Nigeria now has 11.4 million people living with diabetes, according to the Nigeria Diabetes Association, one of the highest figures in Sub-Saharan Africa.

That figure of diagnosed cases alone exceeds the combined population of Namibia, Botswana and Lesotho, though it remains a fraction of Nigeria's around 220 million citizens.

The association urges the government to declare a state of emergency on diabetes care.

"It's now more than a crisis, it's an epidemic, it is catastrophic," Ejiofor Ugwu of the Nigeria Diabetes Association told DW.

"11.4 million people represents only patients who have been diagnosed and that is less than half of the people who are living with diabetes in Nigeria," he said, adding: "Diabetes is killing about 30,000 to 40,000 Nigerians every year. That is not a joke."

Global bodies have raised similar alarms. The World Health Organization (WHO) projects diabetes will become the seventh leading cause of death by 2030, while the International Diabetes Federation (IDF) estimates over 24 million Africans currently live with the condition.

Diabetes has flown under the radar while infectious diseases dominate Africa's health agenda. But experts warn of deep impacts on households, health systems, and economies.


What would an emergency declaration achieve?

The diabetes association says emergency status would compel the federal government to develop a national response plan and introduce targeted policies.

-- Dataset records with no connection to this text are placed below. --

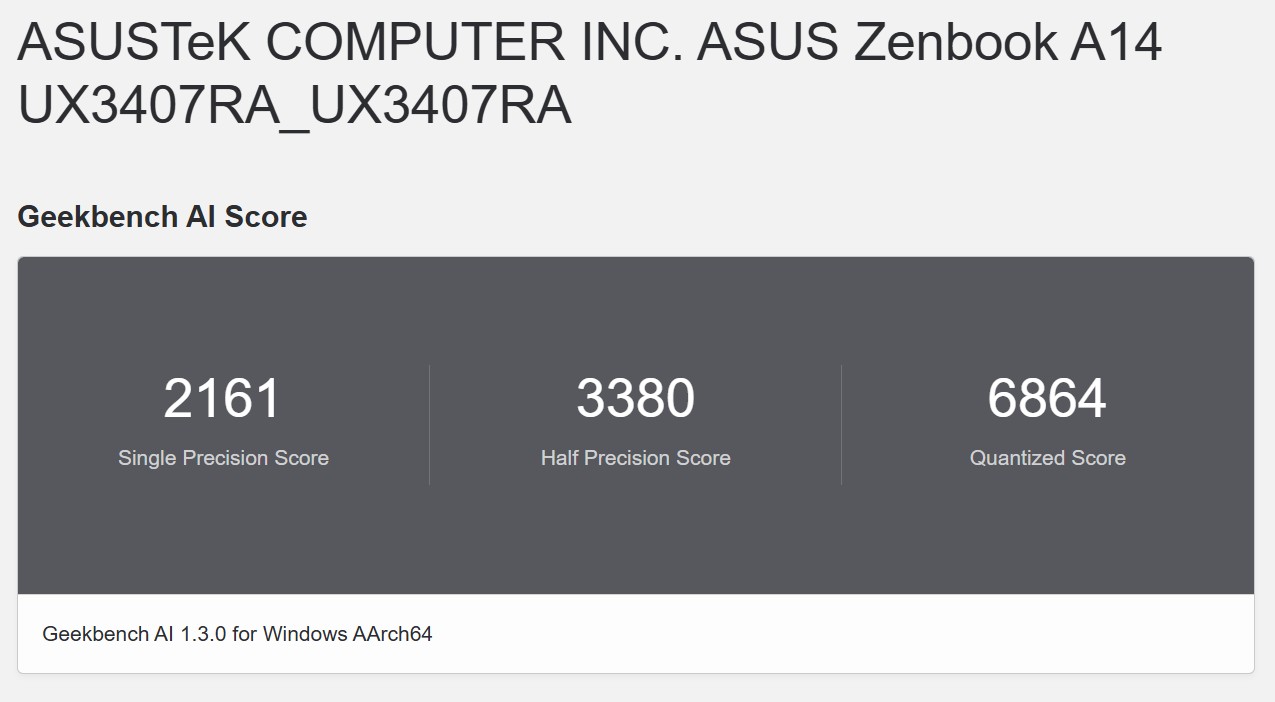Click the 2161 score value
1275x702 pixels.
(x=223, y=398)
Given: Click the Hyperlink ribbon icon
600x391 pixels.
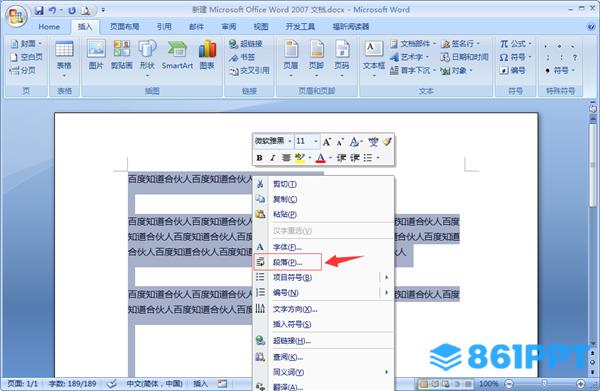Looking at the screenshot, I should [246, 44].
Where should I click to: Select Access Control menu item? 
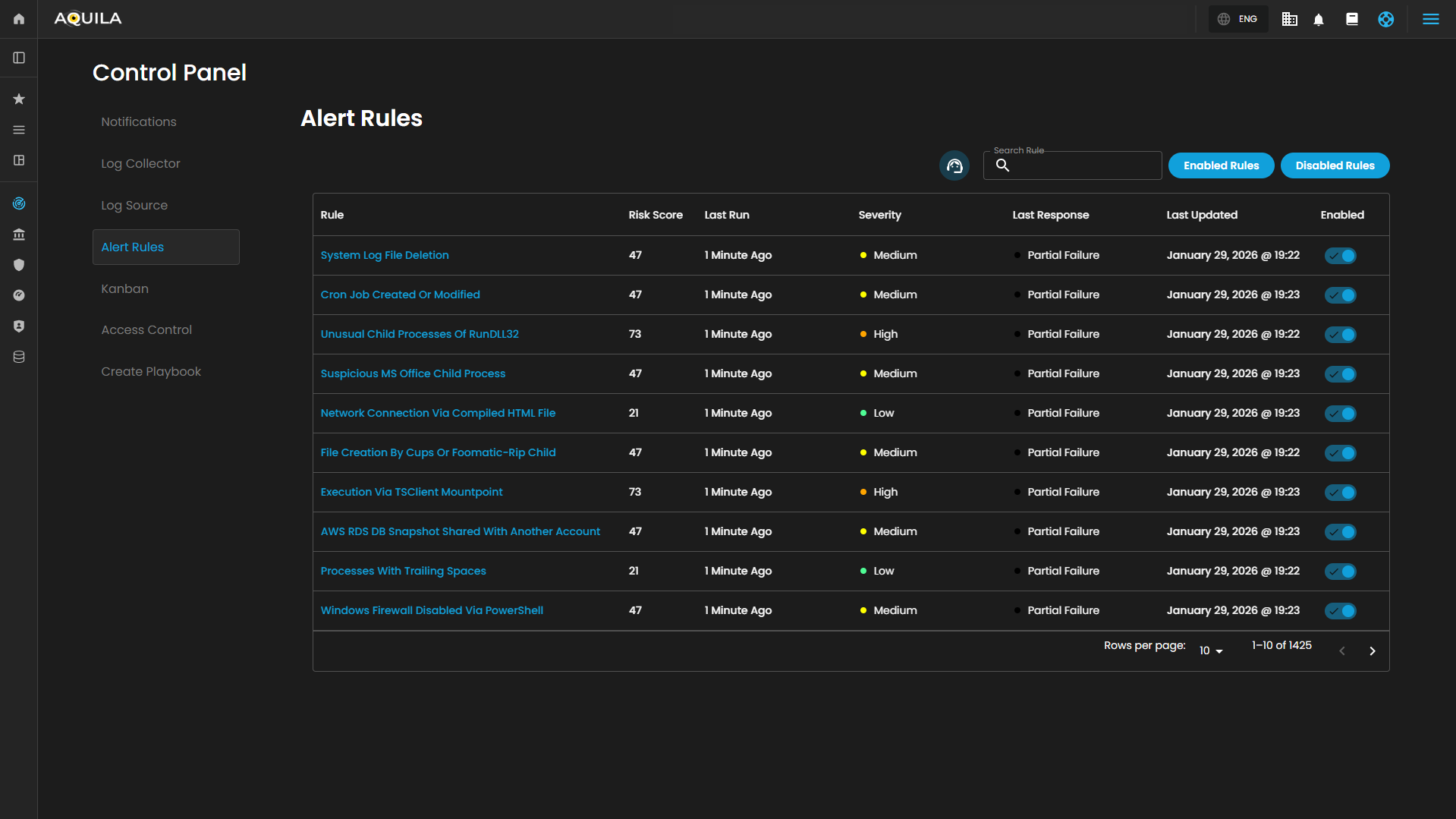coord(146,329)
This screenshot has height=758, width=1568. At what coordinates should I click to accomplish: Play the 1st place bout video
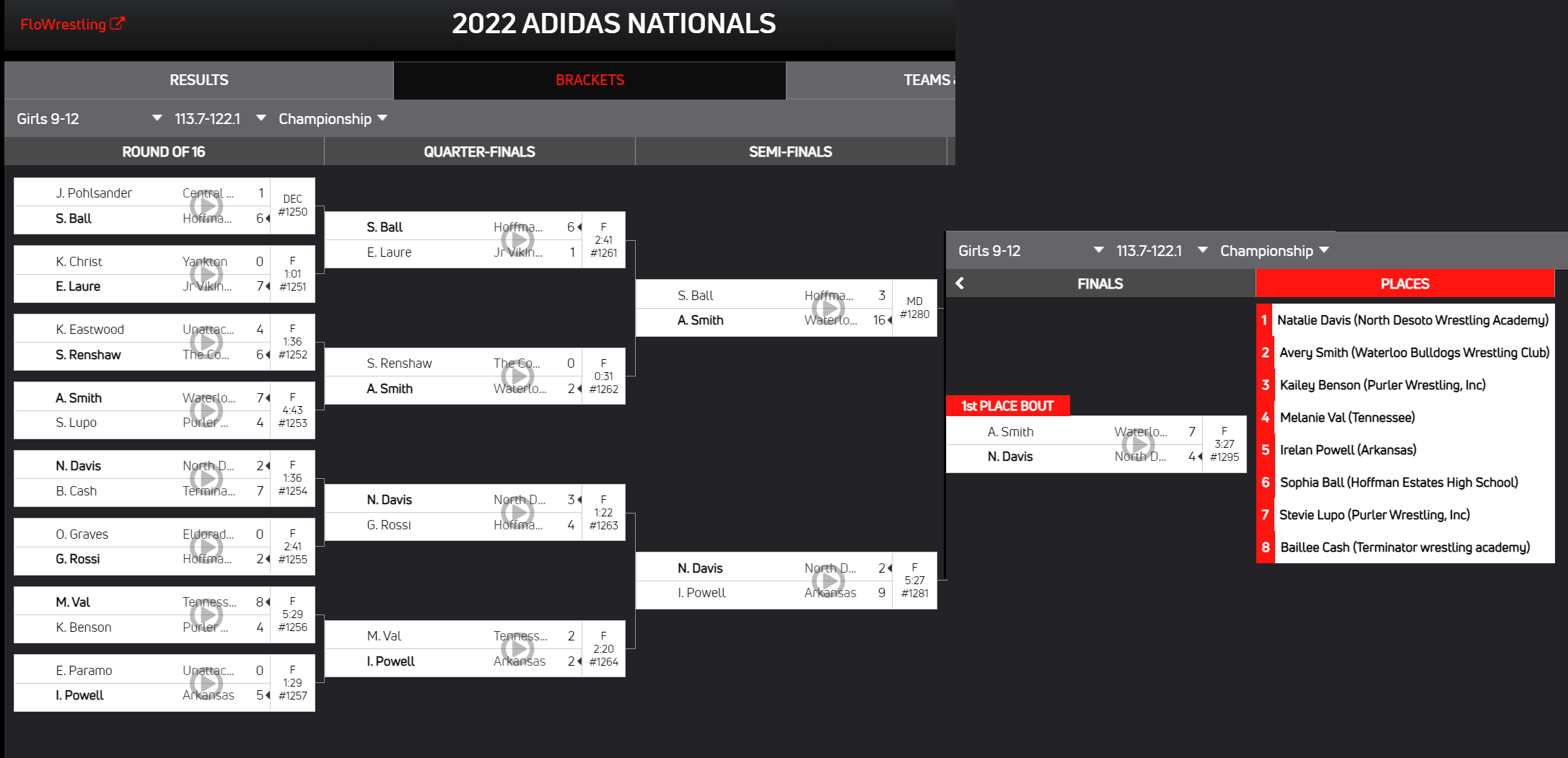(1139, 444)

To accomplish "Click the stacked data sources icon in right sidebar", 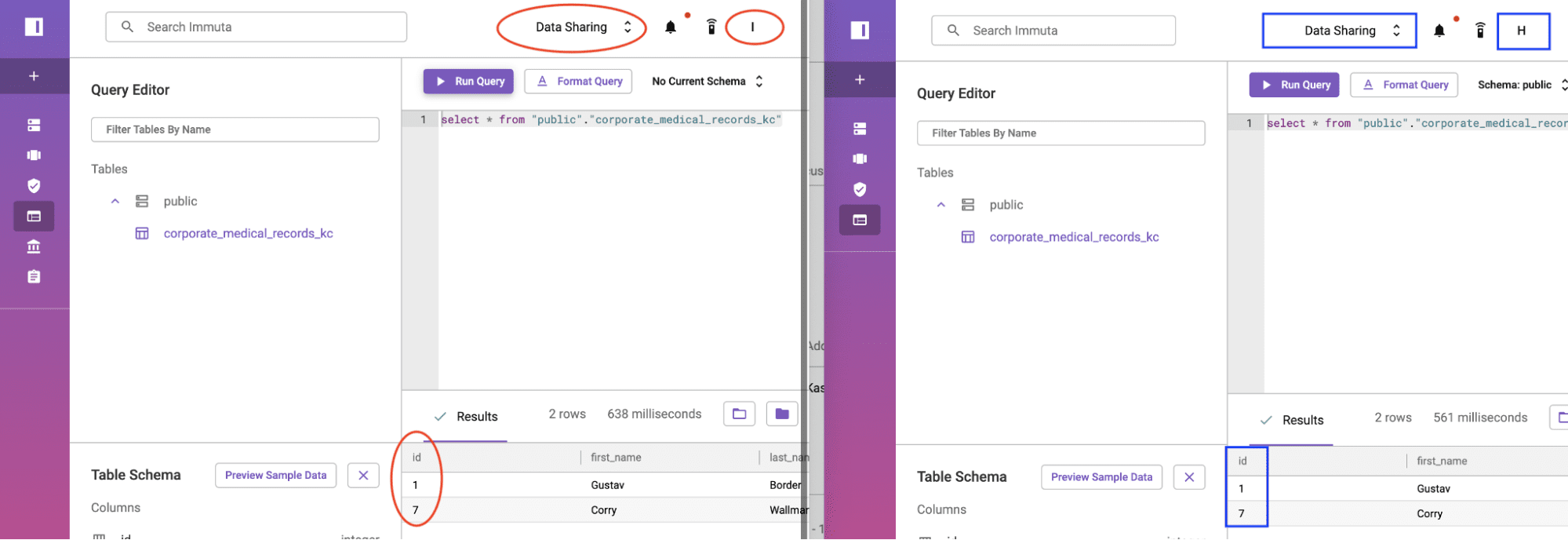I will click(860, 129).
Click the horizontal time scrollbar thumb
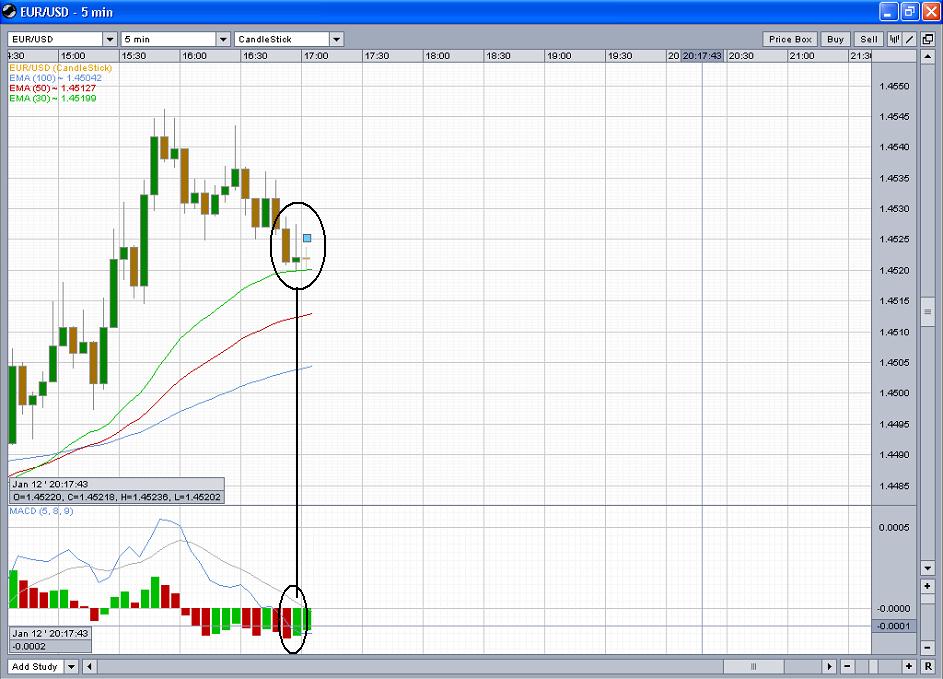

"We are advocating for the federal government to subsidize essential diabetes medications," Ugwu said.

"A tax waiver on imported diabetes drugs would reduce landing costs and make them more affordable," he adds.

Currently, Nigeria's National Health Insurance does not cover most diabetes drugs or basic consumables such as glucose meters and test strips, leaving many patients unable to manage the disease.


Awareness and affordability

Cost remains one of the biggest barriers to diagnosis and treatment.

"Access to screenings, affordability of drugs, these make people ignore diabetes until it becomes a crisis," DW's Nigeria correspondent, Olisa Chukwuma, says.

A pack of glucose-testing strips costs 15,000–17,000 naira (around €10). Even a single test now costs 1,000 naira (€0.60), up from 100 naira a few years ago.

The IDF recommends annual blood-glucose screening for adults over 40, and from 18 in families with a history of diabetes or obesity. But this remains out of reach for many Nigerians.


Why are cases rising?

Experts link the surge to rapid urbanization and lifestyle shifts, including heavy consumption of processed foods and falling levels of physical activity.

"We have embraced westernized diets. Most of our meals are unhealthy. Physical inactivity is a major risk factor," Ugwu said.

Left unmanaged, diabetes can damage the heart, eyes, kidneys and nerves. The WHO says diabetes is affecting people at all phases of life, from childhood to old age.